Records:
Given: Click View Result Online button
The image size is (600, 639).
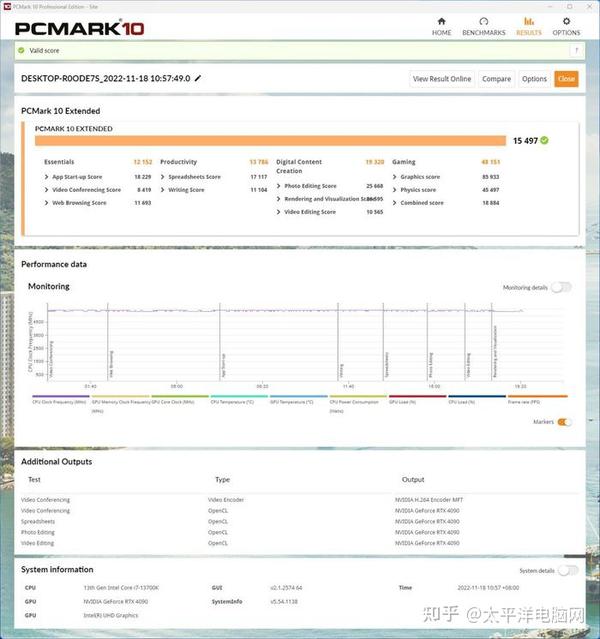Looking at the screenshot, I should coord(442,79).
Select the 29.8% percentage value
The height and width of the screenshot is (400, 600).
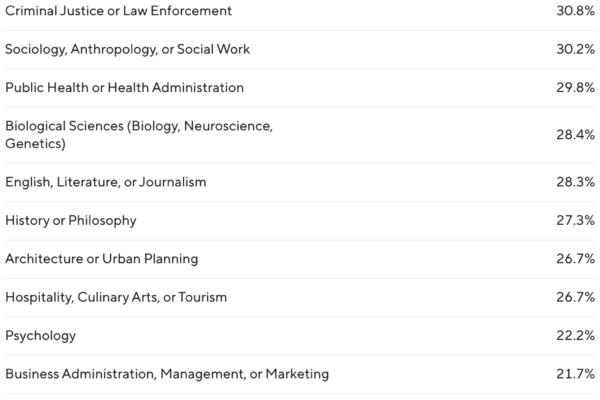pyautogui.click(x=575, y=87)
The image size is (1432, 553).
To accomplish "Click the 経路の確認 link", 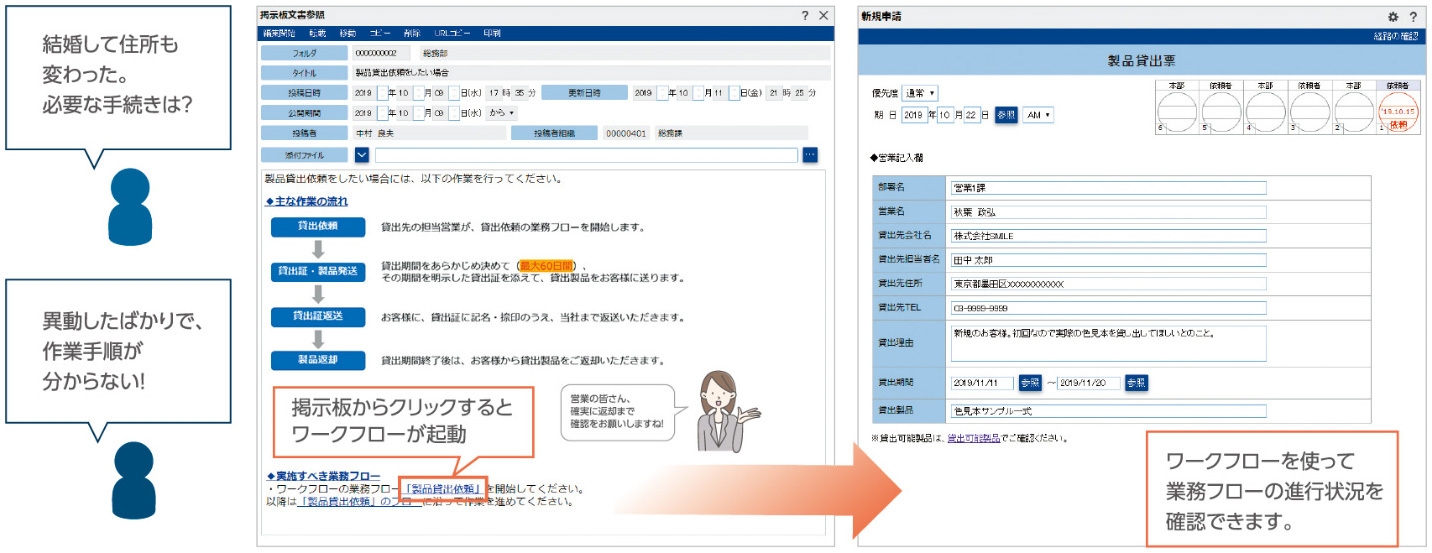I will 1396,36.
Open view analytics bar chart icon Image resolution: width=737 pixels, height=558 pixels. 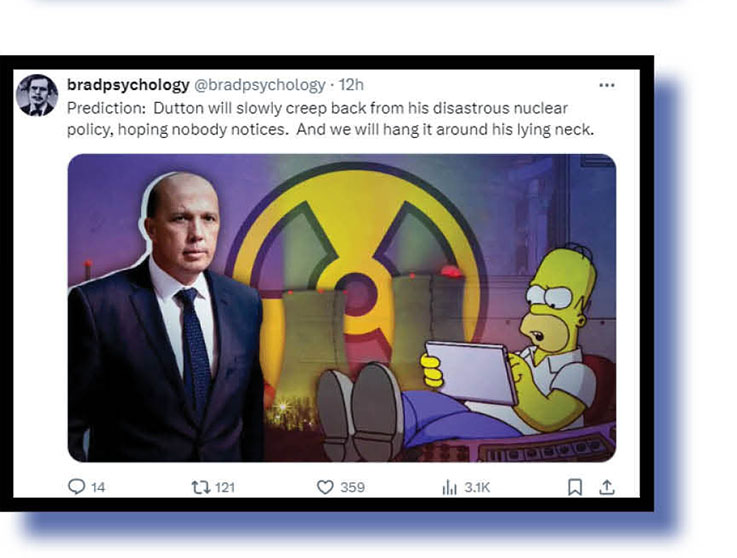pos(449,487)
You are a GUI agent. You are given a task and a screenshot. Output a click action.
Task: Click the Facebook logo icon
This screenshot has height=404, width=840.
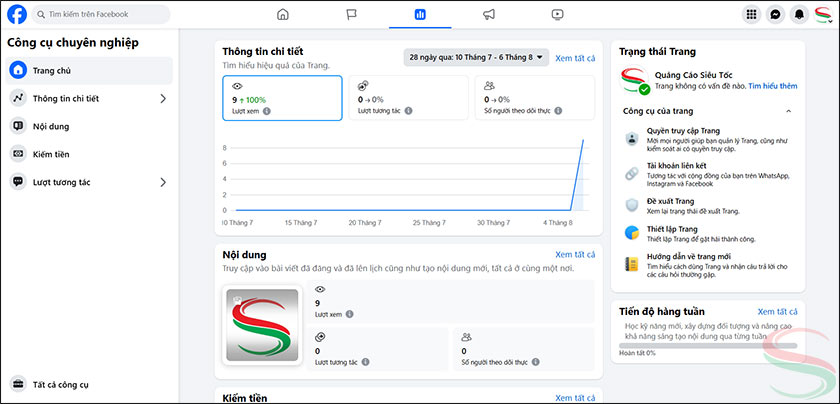click(17, 15)
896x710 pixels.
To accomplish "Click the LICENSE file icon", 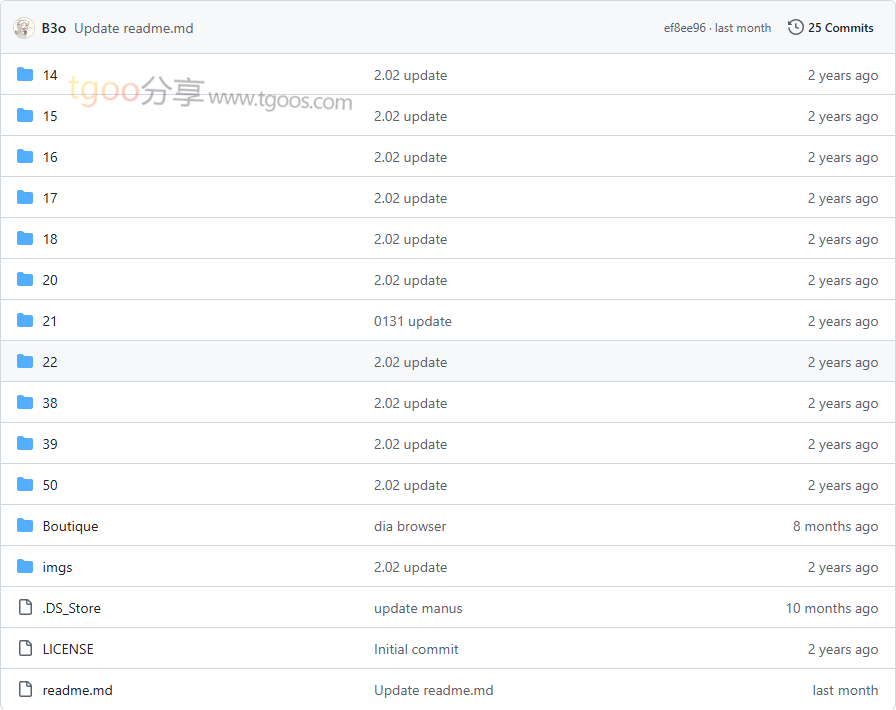I will click(x=25, y=649).
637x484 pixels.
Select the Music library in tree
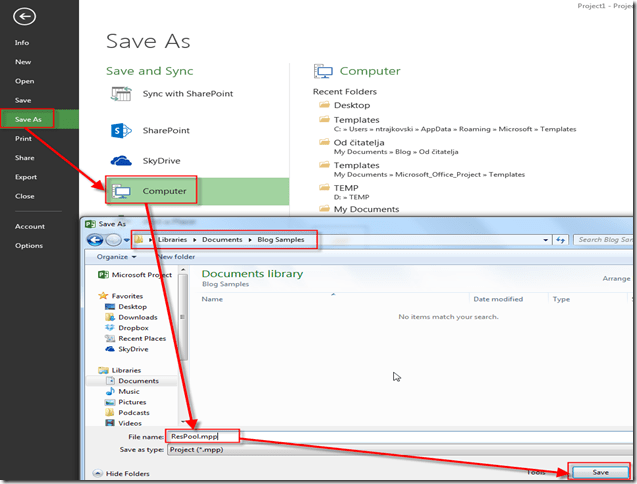(129, 392)
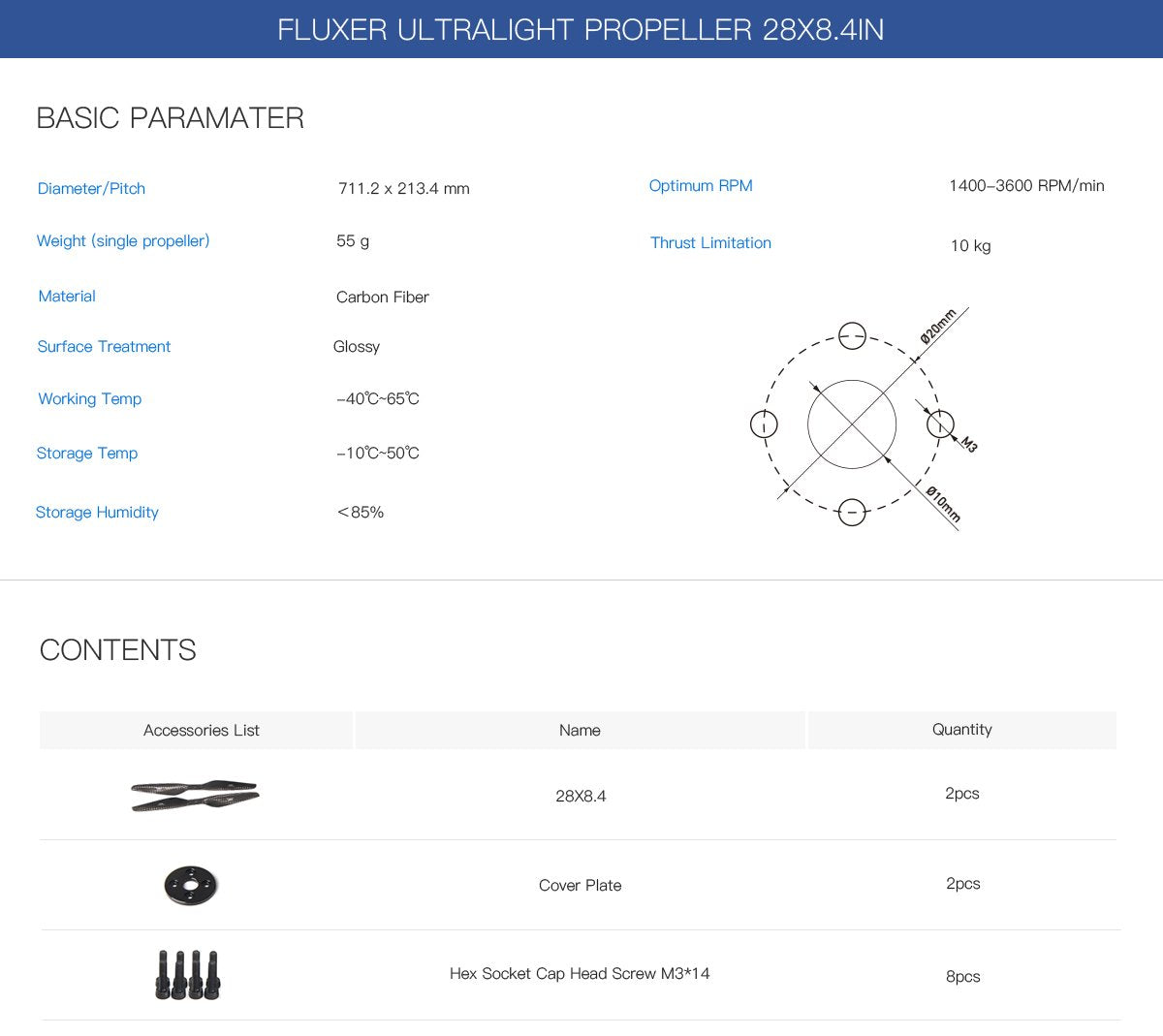
Task: Click the Surface Treatment label
Action: [x=104, y=346]
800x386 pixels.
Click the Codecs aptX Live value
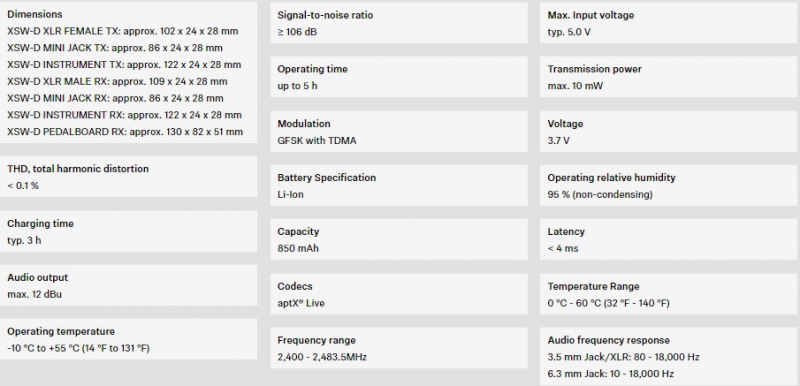point(301,303)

Assignment: Could you reproduce exactly, and only, the lines from the one containing "637x484 pixels." through the end of the records above, both included, while leaving out the pictures?

Result of this exercise:
637x484 pixels.
Select the Music library in tree
(129, 392)
Task: Click the Surface Treatment label
Action: [x=104, y=346]
800x386 pixels.
Click the Codecs aptX Live value
point(301,303)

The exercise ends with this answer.